Política - o que faz um presidente perder o mandato?
No dia 2 de agosto, a Câmara dos Deputados votou contra o envio da denúncia para que o Supremo Tribunal Federal (STF) julgasse o presidente Michel Temer (PMDB) pelo crime de corrupção passiva. Segundo a Procuradoria-Geral da República, Temer recebeu propina da empresa de carnes JBS em troca de favores políticos.
Foi a primeira vez na história política brasileira que um presidente é formalmente acusado de cometer um crime durante o mandato. Com a decisão, a denúncia pelo crime de corrupção poderá ser eventualmente analisada após Temer deixar o cargo.
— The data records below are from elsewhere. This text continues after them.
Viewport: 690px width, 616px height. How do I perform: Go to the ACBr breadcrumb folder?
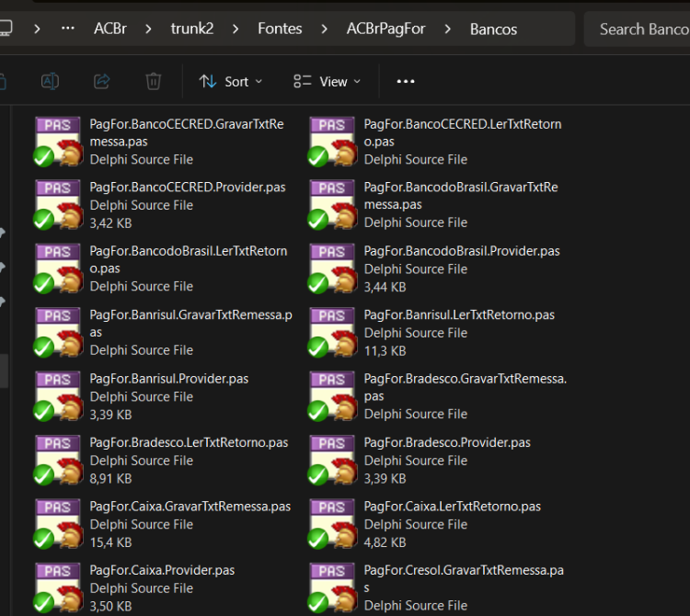click(110, 29)
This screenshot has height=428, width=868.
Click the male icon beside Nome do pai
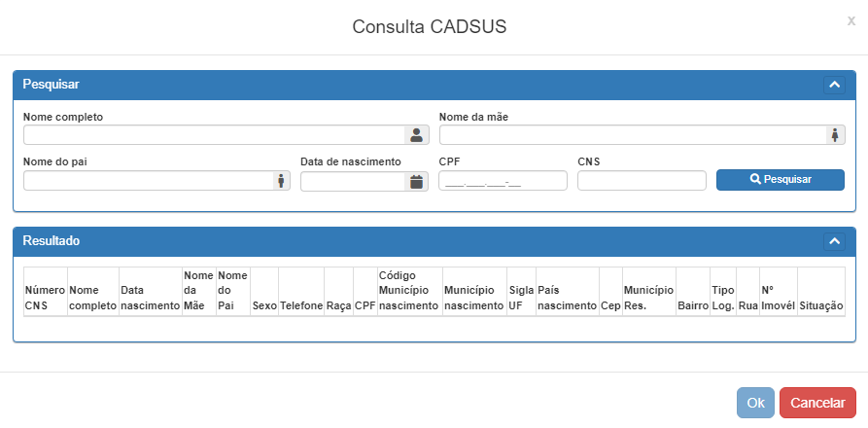281,181
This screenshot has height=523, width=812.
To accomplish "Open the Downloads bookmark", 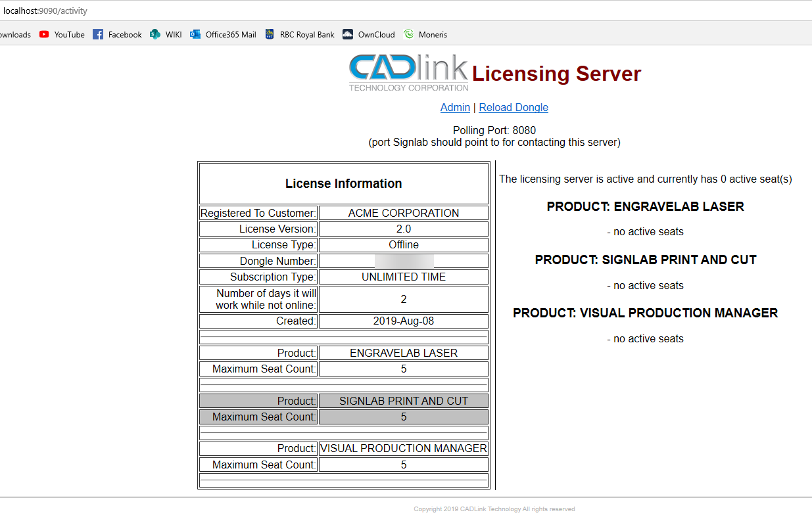I will pyautogui.click(x=14, y=34).
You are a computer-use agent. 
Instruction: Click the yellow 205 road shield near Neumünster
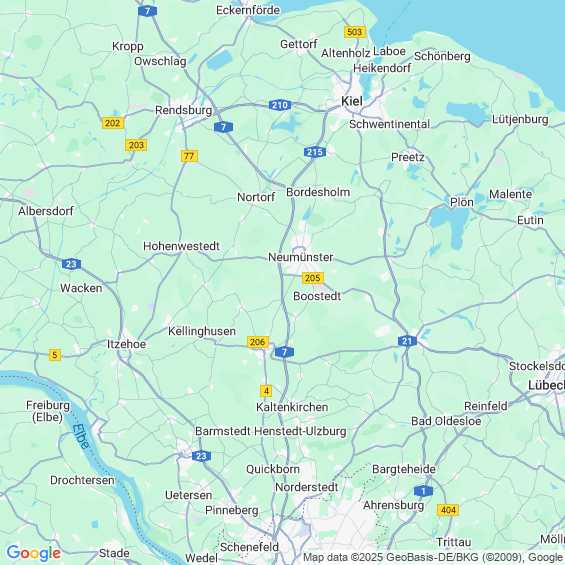pos(312,278)
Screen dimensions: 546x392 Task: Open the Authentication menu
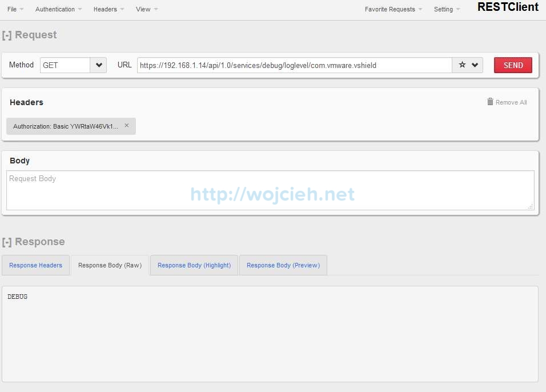(x=58, y=9)
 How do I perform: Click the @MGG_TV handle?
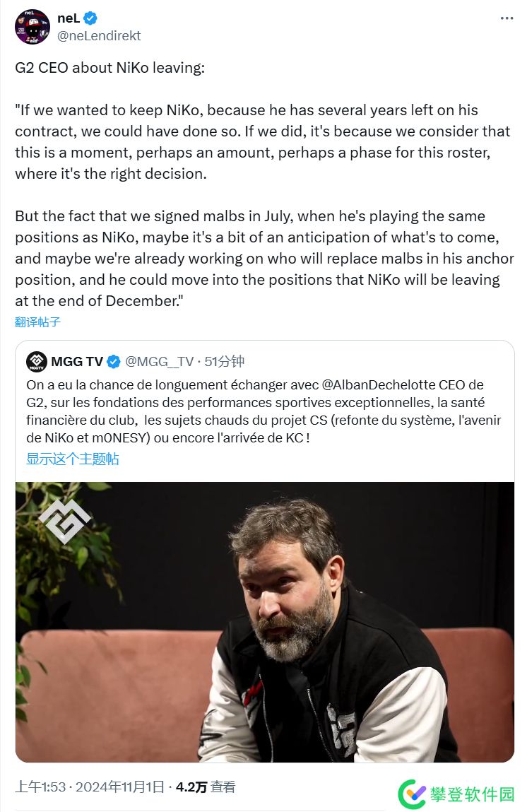159,362
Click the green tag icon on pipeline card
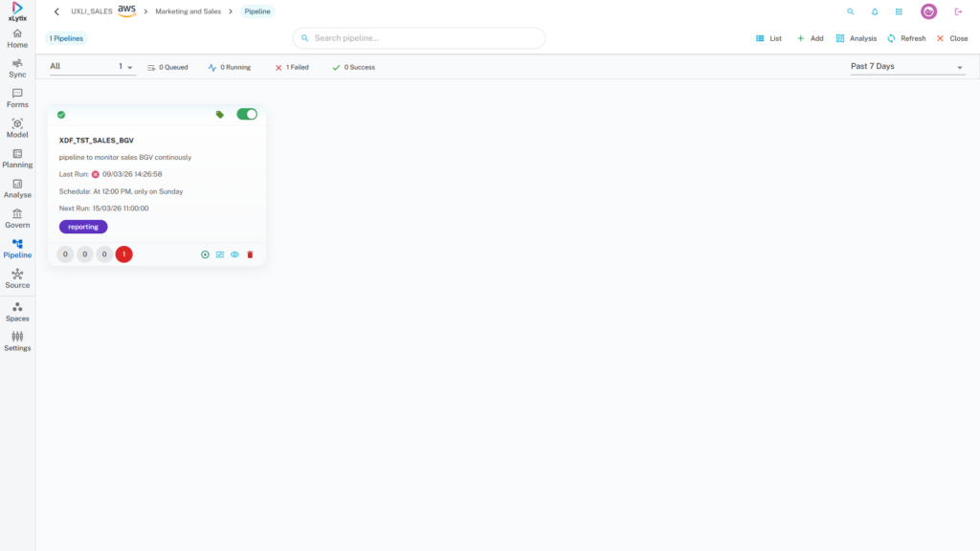Image resolution: width=980 pixels, height=551 pixels. (220, 114)
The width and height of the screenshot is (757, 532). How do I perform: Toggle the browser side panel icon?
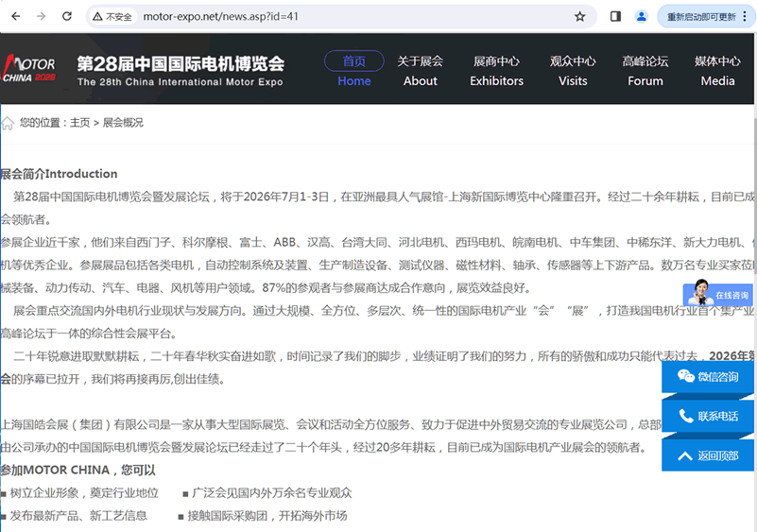point(615,16)
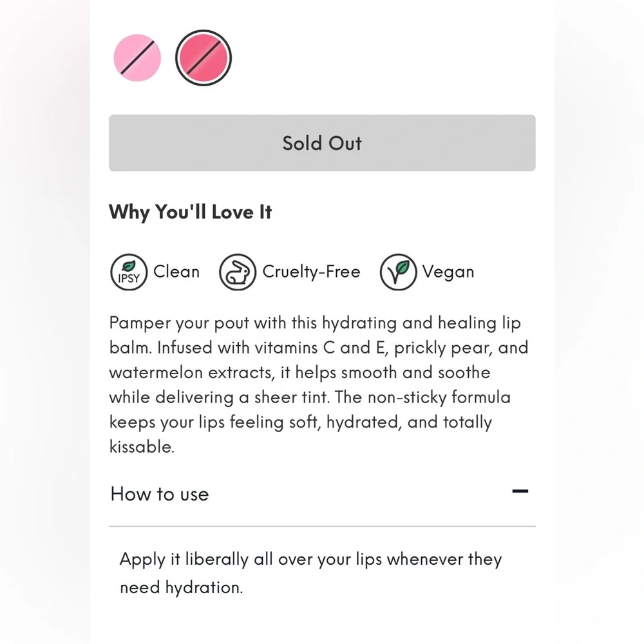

O grito de “Fora Temer” fez parte de diversas manifestações da opinião pública. O fenômeno começou em agosto de 2016, após o processo de impeachment da presidente Dilma Rousseff (PT). Após Dilma perder o mandato, Temer, então vice-presidente, assumiu o seu lugar, em meio a um cenário de profunda crise política.
Muita gente acredita que houve um processo irregular para tirar a presidente da Presidência. Essa narrativa também foi o mote usado pela sua defesa e por militantes que acreditam que Dilma foi vítima de um golpe parlamentar, orquestrado por deputados, senadores e empresários. Apesar de polêmico, o Judiciário entendeu que pelo menos do ponto de vista institucional, o processo de Dilma seguiu as regras e os ritos previstos pela Constituição Federal.
O processo de impeachment
A estrutura do Estado Democrático brasileiro é formada pela divisão dos Três Poderes: Judiciário, Legislativo e Executivo. Em âmbito nacional, o Poder Legislativo é exercido pelo Congresso Nacional, composto pela Câmara dos Deputados e pelo Senado Federal.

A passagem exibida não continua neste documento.